It’s been interesting reading Goodyear’s (2014) history of NGL and how it has changed through time and how networks function. Same process, different century: <networks linking those – developing new knowledge – exploit – create and publish>. The ‘exploit’ factor covers many facets of human endeavor, including education.
Darren Kuropatwa: Think dramatic education
Many educators are sounding alarm bells about the extent of change that appears to be looming for educational institutions. I found it interesting to read about Tony Bates who has been working in online and distance education continuously for 45 years and has recently retired. He has made some interesting observations about keeping up with new developments, the nature of learning and MOOCs.
Related to this is the difficulty in keeping up in this area of knowledge. It’s a full-time job just to keep abreast of new developments in online and distance learning, and this constant change is not going to go away. It’s tempting to say that it’s only the technology that changes; the important things – teaching and learning – don’t change much, but I don’t believe that to be true, either. Teaching in higher education is about to go through as major a revolution as one can imagine. This is not going to be easy; indeed it could get brutal.
I am especially interested in his prediction for teaching in higher education, as there are many parallels in the commercial sector where ‘digital age’ changes were not anticipated or planned for e.g. Kodak and digital photography; the publishing industry and books, and newspapers and media.

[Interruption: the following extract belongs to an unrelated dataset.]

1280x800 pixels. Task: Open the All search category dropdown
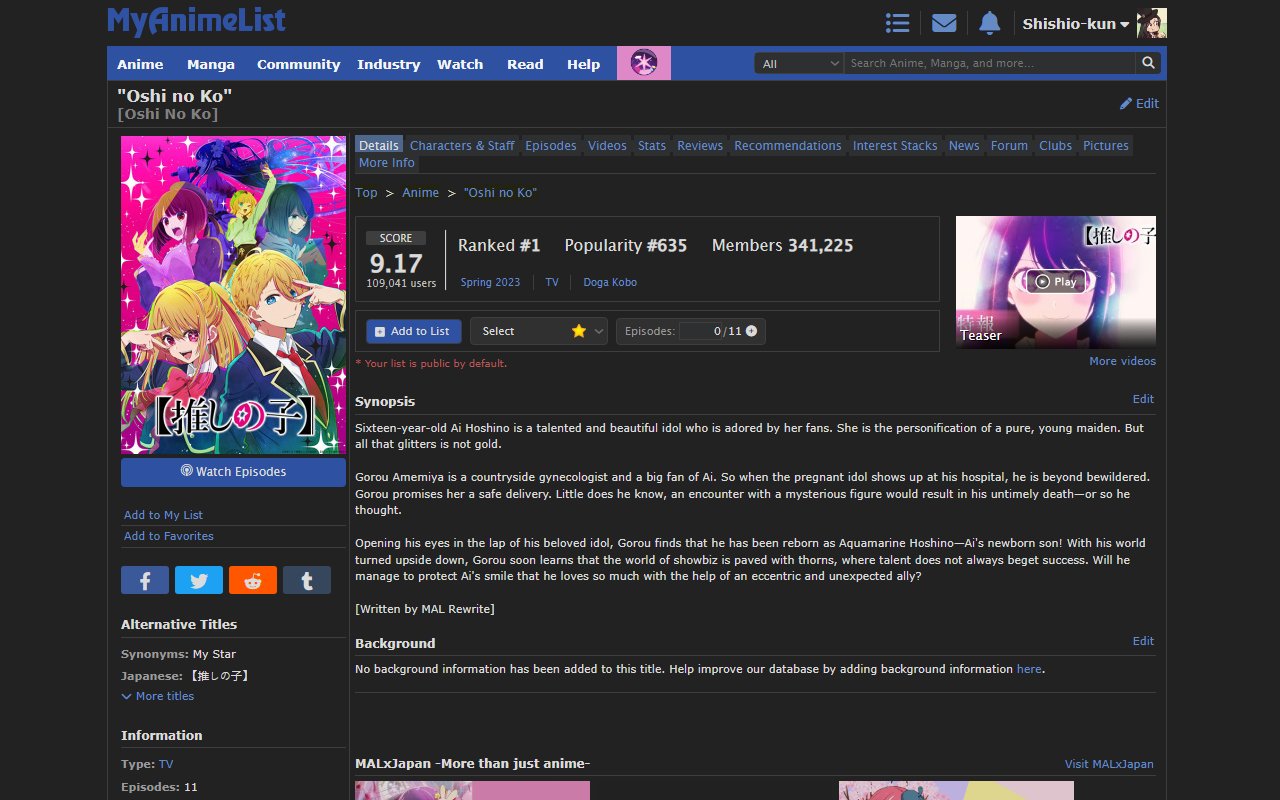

Education has not been fully commercialized yet, however the macro environment for higher education poses many challenges from political decisions through to impacts from technology. How much longer will Government regulations in Australia maintain the current institutional approach to education? Where will the mooted changes stem from? I will have to keep this broader macro view in mind, while I reflect on the micro view from my own teaching support role at USQ.
Goodyear, P. (2014). Productive Learning Networks: The Evolution of Research and Practice. In L. Carvalho & P. Goodyear (Eds.), The Architecture of Productive Learning Networks (pp. 23–47). London: Routledge.